▶ Directions for this task
Please state how many lines in the records below contain the word "section", giving only the number.

Dataset extract: Begin

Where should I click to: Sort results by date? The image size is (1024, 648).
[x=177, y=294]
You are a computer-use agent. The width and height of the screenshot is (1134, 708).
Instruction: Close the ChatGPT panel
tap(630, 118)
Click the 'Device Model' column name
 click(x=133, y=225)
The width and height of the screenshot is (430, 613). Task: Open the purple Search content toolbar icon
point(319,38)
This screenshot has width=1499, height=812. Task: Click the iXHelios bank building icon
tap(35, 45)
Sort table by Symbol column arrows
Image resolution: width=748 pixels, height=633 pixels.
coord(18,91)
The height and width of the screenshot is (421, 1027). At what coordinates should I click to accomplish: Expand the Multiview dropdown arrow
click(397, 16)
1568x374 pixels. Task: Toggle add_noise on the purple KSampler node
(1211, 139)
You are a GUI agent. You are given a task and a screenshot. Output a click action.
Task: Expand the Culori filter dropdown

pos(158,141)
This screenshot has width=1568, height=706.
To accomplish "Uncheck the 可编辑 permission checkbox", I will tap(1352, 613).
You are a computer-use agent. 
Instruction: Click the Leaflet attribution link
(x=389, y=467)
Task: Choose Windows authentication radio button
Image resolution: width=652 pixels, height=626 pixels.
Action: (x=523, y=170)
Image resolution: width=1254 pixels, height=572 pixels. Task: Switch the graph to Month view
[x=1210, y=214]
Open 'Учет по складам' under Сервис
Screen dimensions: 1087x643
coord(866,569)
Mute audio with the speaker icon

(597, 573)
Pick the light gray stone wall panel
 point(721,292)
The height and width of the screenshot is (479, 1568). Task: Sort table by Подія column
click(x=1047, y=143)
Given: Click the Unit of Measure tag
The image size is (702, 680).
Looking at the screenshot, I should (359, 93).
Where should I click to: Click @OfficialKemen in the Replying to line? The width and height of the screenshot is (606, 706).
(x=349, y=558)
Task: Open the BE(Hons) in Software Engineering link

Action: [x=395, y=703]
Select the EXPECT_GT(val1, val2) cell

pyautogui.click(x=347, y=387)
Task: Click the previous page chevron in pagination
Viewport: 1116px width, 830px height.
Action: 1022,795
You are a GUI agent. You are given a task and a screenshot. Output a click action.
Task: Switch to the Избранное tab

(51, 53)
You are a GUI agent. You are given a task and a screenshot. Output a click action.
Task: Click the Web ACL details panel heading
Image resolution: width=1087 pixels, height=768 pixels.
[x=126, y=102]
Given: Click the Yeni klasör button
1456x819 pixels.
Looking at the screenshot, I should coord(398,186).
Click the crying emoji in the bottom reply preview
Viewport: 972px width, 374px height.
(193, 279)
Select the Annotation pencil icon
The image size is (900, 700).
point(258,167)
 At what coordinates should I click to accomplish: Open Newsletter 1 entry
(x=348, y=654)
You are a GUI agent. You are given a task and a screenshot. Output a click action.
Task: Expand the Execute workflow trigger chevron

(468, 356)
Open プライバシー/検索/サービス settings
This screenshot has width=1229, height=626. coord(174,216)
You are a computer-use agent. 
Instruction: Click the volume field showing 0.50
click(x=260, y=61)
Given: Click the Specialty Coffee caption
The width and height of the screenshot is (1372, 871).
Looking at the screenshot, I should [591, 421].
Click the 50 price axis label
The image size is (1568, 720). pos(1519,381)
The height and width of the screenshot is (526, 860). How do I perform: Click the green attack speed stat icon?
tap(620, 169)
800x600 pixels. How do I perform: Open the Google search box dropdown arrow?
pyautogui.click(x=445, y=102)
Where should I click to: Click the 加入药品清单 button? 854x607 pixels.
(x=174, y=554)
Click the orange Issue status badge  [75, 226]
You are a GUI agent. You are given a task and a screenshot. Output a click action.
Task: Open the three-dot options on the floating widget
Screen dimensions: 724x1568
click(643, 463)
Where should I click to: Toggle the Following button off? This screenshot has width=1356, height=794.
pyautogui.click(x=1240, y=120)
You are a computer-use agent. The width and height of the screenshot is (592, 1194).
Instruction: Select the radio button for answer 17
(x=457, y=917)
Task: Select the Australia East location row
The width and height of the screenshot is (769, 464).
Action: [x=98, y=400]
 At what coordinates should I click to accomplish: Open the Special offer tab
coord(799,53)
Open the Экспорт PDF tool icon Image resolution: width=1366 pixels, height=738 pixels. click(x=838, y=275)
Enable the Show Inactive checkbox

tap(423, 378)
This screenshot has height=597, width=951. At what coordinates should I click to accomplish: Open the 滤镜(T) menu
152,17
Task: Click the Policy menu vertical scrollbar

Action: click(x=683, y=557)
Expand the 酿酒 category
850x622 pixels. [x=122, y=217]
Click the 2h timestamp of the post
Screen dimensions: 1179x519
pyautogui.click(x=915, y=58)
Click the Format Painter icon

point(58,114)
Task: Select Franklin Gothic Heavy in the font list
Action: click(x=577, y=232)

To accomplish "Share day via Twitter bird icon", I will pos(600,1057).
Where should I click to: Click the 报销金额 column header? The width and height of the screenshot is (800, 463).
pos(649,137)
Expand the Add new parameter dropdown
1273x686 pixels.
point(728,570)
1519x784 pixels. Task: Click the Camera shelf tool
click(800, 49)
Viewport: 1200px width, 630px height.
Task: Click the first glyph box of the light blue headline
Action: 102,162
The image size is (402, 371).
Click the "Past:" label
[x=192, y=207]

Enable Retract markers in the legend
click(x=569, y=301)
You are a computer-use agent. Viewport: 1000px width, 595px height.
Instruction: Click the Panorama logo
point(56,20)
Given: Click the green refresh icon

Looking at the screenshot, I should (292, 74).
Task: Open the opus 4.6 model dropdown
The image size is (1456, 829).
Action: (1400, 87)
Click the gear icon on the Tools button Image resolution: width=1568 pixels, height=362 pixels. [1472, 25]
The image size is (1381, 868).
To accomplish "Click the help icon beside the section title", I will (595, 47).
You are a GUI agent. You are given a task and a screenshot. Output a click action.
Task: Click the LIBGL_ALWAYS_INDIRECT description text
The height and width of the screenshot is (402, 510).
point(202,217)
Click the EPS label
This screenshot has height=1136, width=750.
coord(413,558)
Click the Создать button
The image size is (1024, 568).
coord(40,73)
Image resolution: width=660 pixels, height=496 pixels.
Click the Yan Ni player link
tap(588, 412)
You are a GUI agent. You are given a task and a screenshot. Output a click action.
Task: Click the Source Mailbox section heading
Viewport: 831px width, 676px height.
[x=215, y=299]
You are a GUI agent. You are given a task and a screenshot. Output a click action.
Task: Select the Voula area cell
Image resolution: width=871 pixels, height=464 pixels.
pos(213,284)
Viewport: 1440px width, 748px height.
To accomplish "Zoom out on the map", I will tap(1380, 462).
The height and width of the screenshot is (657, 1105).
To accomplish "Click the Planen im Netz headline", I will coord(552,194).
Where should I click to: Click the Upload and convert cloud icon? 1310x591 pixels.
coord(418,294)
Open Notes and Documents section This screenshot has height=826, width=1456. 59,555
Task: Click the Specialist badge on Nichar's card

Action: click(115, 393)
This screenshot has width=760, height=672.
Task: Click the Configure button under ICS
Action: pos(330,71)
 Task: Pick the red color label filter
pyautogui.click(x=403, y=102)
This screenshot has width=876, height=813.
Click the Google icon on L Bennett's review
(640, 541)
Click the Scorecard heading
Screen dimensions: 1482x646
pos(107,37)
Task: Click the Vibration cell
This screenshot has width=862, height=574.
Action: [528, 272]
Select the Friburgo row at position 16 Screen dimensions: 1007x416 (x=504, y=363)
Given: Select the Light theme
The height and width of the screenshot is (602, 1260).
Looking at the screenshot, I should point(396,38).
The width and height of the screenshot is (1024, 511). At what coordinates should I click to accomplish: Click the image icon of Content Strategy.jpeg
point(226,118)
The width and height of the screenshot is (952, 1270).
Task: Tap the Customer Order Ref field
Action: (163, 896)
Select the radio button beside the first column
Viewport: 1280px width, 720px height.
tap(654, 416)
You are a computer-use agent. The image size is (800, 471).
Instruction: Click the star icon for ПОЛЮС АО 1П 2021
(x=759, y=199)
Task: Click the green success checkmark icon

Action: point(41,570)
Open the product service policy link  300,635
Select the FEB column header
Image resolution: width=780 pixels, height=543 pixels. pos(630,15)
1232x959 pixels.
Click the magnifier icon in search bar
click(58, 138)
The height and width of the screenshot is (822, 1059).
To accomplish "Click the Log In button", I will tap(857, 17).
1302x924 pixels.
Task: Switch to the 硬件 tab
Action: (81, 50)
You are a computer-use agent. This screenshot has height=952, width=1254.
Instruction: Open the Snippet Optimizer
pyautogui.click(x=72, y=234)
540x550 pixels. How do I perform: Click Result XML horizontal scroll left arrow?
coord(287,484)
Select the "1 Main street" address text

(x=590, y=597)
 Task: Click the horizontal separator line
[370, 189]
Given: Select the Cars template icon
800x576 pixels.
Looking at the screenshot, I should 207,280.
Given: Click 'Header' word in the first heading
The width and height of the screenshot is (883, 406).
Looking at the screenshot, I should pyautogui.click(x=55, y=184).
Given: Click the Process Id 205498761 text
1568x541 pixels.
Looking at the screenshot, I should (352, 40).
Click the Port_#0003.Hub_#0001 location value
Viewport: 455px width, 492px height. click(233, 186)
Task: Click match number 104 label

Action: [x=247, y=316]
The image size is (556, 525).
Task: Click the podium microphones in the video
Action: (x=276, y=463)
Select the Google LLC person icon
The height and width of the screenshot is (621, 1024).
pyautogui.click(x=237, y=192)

Dataset extract: End

▶ Output for this task
3